DataONE:Notebook/Reuse of repository data/2010/06/11
|Reuse of Repository Data||Main project page|
Previous entry Next entry
Notes for June 11, 2010
Resources searched with search terms and hit count
Valerie's Conversation with Heather in Google Docs around 2:00 pm June 11, 2010
Note: Heather was both Anonymous User 166 and Anonymous User 183
Anonymous user 166: Hi Valerie! I'm looking at your google spreadsheet. Nice start!
Anonymous user 166: I have a few suggestions. When would be a good time?
me: I'm good now. I just finished adding the new page you told me about.
Anonymous user 166: cool. great.
me: http://openwetware.org/wiki/DataONE:Notebook/Reuse_of_repository_data oh wait, am I talking to Hannah or someone else?

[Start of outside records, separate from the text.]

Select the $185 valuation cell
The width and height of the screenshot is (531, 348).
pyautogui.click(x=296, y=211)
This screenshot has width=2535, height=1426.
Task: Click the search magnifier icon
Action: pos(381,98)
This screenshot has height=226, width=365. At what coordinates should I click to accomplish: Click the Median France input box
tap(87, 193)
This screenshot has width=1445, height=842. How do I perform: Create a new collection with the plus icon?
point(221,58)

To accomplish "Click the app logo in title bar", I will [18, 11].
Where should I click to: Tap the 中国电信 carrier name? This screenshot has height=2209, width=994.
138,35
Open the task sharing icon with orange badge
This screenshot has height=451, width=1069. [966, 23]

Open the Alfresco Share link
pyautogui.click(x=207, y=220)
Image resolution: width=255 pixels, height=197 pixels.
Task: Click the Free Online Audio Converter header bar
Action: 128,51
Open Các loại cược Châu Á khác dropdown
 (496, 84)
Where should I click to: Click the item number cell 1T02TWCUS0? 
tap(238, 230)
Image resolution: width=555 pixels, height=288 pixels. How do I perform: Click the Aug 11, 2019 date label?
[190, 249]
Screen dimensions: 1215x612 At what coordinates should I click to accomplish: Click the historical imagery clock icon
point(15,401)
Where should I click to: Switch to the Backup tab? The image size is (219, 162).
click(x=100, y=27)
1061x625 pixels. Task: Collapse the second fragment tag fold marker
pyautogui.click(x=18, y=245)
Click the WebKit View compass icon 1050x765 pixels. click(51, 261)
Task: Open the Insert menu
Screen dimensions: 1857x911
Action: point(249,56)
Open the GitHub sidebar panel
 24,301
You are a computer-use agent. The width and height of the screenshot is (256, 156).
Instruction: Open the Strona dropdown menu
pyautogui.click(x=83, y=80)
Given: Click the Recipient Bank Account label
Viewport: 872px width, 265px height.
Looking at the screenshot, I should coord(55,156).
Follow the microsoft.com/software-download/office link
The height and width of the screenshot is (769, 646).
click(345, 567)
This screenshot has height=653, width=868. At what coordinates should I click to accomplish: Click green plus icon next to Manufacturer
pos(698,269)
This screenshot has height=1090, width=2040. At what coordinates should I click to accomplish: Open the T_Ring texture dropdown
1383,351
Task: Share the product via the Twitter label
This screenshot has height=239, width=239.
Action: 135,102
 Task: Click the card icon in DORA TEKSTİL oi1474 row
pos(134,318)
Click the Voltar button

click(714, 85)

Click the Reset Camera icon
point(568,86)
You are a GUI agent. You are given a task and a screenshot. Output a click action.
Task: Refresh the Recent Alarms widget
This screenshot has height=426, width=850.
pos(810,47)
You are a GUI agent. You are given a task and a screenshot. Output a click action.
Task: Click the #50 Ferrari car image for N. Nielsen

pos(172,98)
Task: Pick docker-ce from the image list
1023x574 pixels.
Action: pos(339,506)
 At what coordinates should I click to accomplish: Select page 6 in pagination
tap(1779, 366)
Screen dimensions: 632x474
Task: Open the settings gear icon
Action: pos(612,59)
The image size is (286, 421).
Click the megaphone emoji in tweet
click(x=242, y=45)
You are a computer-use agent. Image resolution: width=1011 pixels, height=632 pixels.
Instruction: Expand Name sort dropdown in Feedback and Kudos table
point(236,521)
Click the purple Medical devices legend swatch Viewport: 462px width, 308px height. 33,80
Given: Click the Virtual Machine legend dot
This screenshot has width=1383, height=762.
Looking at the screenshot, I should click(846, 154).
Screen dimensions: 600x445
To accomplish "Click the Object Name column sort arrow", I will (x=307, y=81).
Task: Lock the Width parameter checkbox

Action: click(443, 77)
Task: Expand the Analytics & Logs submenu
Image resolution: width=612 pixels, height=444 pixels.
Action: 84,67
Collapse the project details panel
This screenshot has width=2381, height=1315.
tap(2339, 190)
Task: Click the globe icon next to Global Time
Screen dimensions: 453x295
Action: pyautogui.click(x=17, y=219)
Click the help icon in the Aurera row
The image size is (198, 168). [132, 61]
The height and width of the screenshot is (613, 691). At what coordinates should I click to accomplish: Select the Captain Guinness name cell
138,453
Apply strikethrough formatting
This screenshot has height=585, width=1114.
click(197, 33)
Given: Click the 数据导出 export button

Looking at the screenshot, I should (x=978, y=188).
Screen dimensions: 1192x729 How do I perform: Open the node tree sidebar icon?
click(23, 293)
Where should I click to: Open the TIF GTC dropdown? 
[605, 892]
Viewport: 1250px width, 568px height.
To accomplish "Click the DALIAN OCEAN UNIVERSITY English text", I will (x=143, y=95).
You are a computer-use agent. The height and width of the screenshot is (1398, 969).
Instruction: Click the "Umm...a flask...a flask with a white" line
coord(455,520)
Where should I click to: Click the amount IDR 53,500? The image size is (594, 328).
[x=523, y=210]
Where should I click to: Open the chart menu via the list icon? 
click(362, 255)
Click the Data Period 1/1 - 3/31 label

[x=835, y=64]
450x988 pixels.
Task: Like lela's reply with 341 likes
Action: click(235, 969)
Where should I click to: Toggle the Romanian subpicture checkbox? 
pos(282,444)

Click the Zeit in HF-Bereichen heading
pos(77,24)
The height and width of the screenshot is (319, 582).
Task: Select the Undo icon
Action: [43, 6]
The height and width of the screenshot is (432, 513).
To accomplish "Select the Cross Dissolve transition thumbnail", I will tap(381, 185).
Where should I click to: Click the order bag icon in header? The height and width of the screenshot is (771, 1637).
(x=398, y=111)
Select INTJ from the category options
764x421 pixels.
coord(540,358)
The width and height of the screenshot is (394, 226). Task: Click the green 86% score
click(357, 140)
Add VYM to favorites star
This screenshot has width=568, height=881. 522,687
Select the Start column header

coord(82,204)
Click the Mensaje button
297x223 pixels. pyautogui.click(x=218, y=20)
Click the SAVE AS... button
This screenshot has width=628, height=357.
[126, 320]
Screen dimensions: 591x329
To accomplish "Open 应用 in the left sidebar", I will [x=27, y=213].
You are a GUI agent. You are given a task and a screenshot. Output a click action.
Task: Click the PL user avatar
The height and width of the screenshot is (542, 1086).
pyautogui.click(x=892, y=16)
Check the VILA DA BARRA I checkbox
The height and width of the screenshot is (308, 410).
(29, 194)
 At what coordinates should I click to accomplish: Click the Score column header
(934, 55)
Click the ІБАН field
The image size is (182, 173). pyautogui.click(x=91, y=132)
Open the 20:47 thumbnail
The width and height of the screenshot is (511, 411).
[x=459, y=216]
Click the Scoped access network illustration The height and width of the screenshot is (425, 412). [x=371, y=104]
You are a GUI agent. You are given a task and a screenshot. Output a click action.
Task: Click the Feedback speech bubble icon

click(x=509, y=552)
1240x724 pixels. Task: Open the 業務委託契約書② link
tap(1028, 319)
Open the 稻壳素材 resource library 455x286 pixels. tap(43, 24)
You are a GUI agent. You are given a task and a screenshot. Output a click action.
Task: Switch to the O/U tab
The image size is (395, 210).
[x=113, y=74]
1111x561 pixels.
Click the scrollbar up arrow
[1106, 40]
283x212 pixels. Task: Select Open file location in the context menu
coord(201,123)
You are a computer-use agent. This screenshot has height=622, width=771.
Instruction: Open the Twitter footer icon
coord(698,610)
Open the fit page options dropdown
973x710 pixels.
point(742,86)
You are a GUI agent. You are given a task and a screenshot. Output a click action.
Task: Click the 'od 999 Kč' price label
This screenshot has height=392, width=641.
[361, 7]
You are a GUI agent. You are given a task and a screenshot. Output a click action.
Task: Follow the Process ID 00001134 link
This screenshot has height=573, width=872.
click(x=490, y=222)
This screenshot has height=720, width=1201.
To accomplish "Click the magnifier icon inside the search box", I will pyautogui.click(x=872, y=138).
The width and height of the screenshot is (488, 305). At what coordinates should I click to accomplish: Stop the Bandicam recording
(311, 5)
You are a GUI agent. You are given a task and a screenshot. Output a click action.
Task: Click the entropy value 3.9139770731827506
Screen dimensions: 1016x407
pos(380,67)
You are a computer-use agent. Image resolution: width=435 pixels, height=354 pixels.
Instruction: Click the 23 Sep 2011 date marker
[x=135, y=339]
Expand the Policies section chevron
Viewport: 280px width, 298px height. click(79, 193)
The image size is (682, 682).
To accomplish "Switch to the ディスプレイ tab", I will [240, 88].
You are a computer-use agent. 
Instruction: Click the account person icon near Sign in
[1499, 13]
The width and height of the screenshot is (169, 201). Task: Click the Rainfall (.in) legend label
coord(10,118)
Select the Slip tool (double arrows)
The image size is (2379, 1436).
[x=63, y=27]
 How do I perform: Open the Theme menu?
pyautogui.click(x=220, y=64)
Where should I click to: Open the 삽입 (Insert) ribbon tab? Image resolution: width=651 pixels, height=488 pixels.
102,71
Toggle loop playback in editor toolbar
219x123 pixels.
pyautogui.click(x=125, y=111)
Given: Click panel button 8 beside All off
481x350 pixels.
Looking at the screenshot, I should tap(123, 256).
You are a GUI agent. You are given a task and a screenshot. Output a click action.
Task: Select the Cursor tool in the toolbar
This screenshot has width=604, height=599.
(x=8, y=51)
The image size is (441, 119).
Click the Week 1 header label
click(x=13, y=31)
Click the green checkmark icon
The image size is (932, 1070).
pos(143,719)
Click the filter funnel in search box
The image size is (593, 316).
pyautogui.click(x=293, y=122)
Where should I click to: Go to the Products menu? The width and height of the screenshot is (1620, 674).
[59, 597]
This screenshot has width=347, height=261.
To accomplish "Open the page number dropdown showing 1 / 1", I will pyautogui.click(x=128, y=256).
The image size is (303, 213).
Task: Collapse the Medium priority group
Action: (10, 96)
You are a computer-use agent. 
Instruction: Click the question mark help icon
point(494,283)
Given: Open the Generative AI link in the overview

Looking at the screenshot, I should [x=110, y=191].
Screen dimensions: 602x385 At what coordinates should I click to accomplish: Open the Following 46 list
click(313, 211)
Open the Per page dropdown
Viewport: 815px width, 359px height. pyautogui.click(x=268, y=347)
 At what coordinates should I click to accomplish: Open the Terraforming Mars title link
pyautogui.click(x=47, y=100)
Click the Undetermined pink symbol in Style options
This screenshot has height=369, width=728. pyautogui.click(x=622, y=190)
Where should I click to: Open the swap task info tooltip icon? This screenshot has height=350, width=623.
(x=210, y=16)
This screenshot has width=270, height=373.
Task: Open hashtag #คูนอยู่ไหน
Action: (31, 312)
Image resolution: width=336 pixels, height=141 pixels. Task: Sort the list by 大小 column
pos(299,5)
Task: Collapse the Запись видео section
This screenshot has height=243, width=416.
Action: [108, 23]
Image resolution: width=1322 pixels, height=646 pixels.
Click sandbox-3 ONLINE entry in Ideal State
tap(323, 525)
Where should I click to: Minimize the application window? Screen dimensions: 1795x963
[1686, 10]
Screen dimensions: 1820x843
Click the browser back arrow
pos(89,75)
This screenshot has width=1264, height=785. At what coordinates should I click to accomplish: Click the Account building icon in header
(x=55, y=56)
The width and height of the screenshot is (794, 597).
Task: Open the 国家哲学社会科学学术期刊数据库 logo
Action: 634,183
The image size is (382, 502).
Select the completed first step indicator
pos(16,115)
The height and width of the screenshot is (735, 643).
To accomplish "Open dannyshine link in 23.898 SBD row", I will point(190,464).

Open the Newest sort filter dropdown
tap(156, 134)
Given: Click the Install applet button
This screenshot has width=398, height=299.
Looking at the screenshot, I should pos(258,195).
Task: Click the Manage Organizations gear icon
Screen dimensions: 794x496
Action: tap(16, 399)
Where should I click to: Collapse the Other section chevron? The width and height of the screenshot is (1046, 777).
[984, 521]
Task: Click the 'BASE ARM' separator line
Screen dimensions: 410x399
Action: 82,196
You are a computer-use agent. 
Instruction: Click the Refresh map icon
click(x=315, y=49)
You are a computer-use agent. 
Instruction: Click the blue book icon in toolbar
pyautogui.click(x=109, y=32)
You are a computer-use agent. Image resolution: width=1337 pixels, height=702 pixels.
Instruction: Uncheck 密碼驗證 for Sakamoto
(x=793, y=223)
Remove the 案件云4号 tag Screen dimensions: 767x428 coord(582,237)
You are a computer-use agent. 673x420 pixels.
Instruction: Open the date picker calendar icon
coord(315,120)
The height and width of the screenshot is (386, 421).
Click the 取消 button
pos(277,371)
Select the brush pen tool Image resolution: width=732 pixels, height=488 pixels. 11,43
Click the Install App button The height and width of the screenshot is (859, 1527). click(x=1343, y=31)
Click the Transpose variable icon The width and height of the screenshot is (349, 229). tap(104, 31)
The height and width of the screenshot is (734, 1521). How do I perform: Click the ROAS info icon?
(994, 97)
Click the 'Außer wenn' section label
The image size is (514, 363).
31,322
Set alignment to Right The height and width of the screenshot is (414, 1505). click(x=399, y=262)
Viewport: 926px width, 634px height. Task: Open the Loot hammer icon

Anonymous user 166: perfecto. You are talking to Heather. I think maybe sometimes you have given me the nicname Hannah by mistake :) I like the name Hannah, as it turns out LOL
me: whoops, sorry
Anonymous user 166: That's ok, no problem at all.
me: I think it's because you're listed under my former TA Hannah on my gchat
Anonymous user 166: ah hah! That'd do it. that notebook page looks great.
me: thanks, I more or less took the summary from the questions pageAnonymous user 166: Add
This DataONE OpenWetWare site contains informal notes for several research projects funded through DataONE. DataONE is a collaboration among many partner organizations, and is funded by the US National Science Foundation (NSF) under a Cooperative Agreement.
to the top to help navigation, and add a link back to the Research Questions page, and then keep flushign out content I haven't used the calendar parts of Notebooks yet, but I think it may be handy
me: I've been copy/pasting my thoughts from emails into the dated entries
Anonymous user 166: Do you have questions for me before I suggest a few additional columns? Valerie, perfect! Yes I think putting the correspondence there makes sense. We're clearly figuring it out still, so let us all know if that organization ends up working for you
me: ok I like being able to see the dates and timestamps on things
Anonymous user 166: yeah, agreed it looks like you are getting a bit of traction on finding things
me: should I log everything?
Anonymous user 166: is the overall project making sense at this point? do you have questions now that you've had a chnance to think about the aims/context/etc a bit?
me: I've only been logging things that looked like data reuse, then making a note of it if they're not after running a search. I just want to make sure I'm not doing things wrong :)
Anonymous user 166: good question, I don't know if you should log everything. I think log at the level of detail that you feel is right for you... err on being open, if you are otherwise on the fence
me: the thing is, sometimes the search results end up in the hundreds with maybe only about 20 somewhat relevant ok
Anonymous user 166: oh, I see what you mean by everything. ok, well here is one idea
me: or should I just mention the number of search results for each source
Anonymous user 166: start a new wiki page for today (or click on today in your Notebook calendar, and add a new "search results" section under a "correspondence" section or something) And then keep a running commentary
me: that makes much more sense
Anonymous user 166: so say "first I ran this search" and then paste in the url
me: because otherwise the spreadsheet would end up having too much information
Anonymous user 166: and then say "it returned 23423 hits" and then maybe paste in the return-url if there is one (or what makes sense)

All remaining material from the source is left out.